## [REQUIRED TASKS]
1: In the passage about family loss, rewrite the section starting at "I had my husband, my" and ending at "a long time.", changing "perspective" to "outlook".
2: According to the passage about family loss, how many days after her dad passed away did the writer's Grammy die?
3: Carry on writing the passage about family loss from its last line.
** Opening SELECTED EXCERPT block **
The news began to get worse and worse. We spent the next few weeks all taking turns at the hospital and camping out in the waiting room. To make a long story short, they flew her down to Stanford and that was the last day I was ever able to see her. 29 days after her dad passed away, my Grammy went home to be with Jesus.
So now, we were dealing with 2 huge losses in our family. And as timing is always everything, my husband became very sick shortly after that.
Pretty much 2 months of bedrest and surgery later, we were wasted and tired, beyond drained; on our last – rapidly fraying – set of nerves.
You see, life didn’t stop because our world was falling apart. There was still work, the kids, ministry and dealing with final arrangements of 2 family members. It was without a doubt the hardest few months of my life.
I went into survival mode. It was everything I could do just to make it out of bed and to work on time everyday. Getting the mundane, everyday tasks done took everything out of me. I would fall into bed, exhausted at the end of each day, many times in tears out of frustration and not knowing what was coming next.  
A weary-all-the-way-to-the-bone-tired. But so tired it was hard to sleep because the mind would race with things that needed to be done, hadn’t been done, had been forgotten about, felt pressured to be done.
And that was that.
I was done.
Everything that didn’t involve just making it through the day was no longer a priority.
I had my husband, my kids and God.
And that was all I needed for that period of time.
In the middle of it, I felt like I was moving backwards and losing everything.
But sometimes, losing everything is OK.
Hindsight is 20/20 … another cliche.  
So much truth.
In thinking I was losing everything, I was actually gaining a whole new perspective. I was learning the value of the little things that I had been missing for a long time.
Like having time to lay around and talk to my kids.
Stopping to play a game with them.
Having a whole lazy Saturday to do whatever we wanted as a family.
** Closing SELECTED EXCERPT block **
** Opening EXTRACTED ENTRIES block **
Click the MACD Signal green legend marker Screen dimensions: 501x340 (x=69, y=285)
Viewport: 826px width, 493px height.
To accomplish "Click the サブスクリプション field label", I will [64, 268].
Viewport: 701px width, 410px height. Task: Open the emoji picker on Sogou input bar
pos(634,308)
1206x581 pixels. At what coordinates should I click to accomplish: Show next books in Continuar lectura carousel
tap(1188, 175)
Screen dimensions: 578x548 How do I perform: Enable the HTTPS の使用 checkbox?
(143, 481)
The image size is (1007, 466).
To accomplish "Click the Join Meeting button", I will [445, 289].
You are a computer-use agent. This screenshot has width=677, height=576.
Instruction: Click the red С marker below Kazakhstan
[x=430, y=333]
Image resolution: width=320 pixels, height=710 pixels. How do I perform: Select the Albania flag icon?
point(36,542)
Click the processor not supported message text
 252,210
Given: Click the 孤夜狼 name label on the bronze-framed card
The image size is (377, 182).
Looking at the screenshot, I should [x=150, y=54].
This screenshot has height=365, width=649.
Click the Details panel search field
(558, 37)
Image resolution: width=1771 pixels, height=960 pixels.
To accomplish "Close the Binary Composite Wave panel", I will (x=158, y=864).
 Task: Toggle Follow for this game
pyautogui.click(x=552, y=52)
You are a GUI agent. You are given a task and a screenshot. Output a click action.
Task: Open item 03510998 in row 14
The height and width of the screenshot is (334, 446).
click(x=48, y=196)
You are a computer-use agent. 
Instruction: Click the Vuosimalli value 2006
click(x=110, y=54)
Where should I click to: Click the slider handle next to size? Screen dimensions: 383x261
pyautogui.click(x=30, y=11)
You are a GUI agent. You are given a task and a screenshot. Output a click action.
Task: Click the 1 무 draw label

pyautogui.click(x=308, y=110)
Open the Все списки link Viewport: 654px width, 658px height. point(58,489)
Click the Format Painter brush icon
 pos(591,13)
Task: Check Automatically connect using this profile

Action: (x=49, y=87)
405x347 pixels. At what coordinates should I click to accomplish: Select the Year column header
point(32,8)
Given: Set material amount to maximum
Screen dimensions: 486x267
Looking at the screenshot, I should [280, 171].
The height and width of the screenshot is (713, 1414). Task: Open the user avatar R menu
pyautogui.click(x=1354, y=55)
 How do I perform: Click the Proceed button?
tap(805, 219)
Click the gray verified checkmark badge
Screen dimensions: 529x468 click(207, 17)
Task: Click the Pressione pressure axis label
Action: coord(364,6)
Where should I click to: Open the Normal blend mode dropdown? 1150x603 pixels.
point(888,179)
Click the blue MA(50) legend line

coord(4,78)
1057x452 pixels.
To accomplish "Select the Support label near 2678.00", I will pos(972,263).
** Closing EXTRACTED ENTRIES block **
## [RESPONSES FOR EACH TASK]
1:
I had my husband, my kids and God.
And that was all I needed for that period of time.
In the middle of it, I felt like I was moving backwards and losing everything.
But sometimes, losing everything is OK.
Hindsight is 20/20 … another cliche.  
So much truth.
In thinking I was losing everything, I was actually gaining a whole new outlook. I was learning the value of the little things that I had been missing for a long time.

2: 29 days

3:
Like seeing who God REALLY created me to be and allowing Him to bring back to life a passion for the things He actually wanted me to do. Not the things I tried to do to please others.
I’ve learned that I have a huge love for writing throughout this year of journals that were so full of pain for a long time, but so beautiful and therapeutic in the end.
I’ve learned that I really, really love to worship the God that walked by my side and carried me through every good and bad thing that has come in my life. Not because it’s my job. But because I love HIM.
I’ve learned that I really missed working out and taking care of myself. Not so I fit in my cute jeans and get compliments. But because I want to be active with my kids and set a good example and honor this body God has given me and keep it around for a long time to come without being a burden to my family.  
I’ve learned beyond a shadow of a doubt that my husband is a rock! He is truly my best friend and there is no one in this world I would want to be on this journey with besides him.
So for a year, I felt like I was going backwards- not even in circles.
I wasn’t.
I was learning.
I was growing.
I was moving forward…slowly…but forward, no doubt about it.
The progress felt non-existent, and I wanted to rush all of it along, but I couldn’t. I had to walk it out every step of the way and skip all the shortcuts I wanted to take.  
Wherever you are in life, slow down for a minute and look for the lessons you’re meant to be learning in whatever season you happen to be in right now.
If you’ve messed up, give yourself a break. It’ll all work itself out if you stay the course.  
You didn’t mess it up overnight, it won’t fix itself overnight. 
Whether it’s spiritual, physical, mental…take the right steps and it will all be OK…eventually.
I mean, after all, Rome wasn’t built in a day! (Last one, I promise!)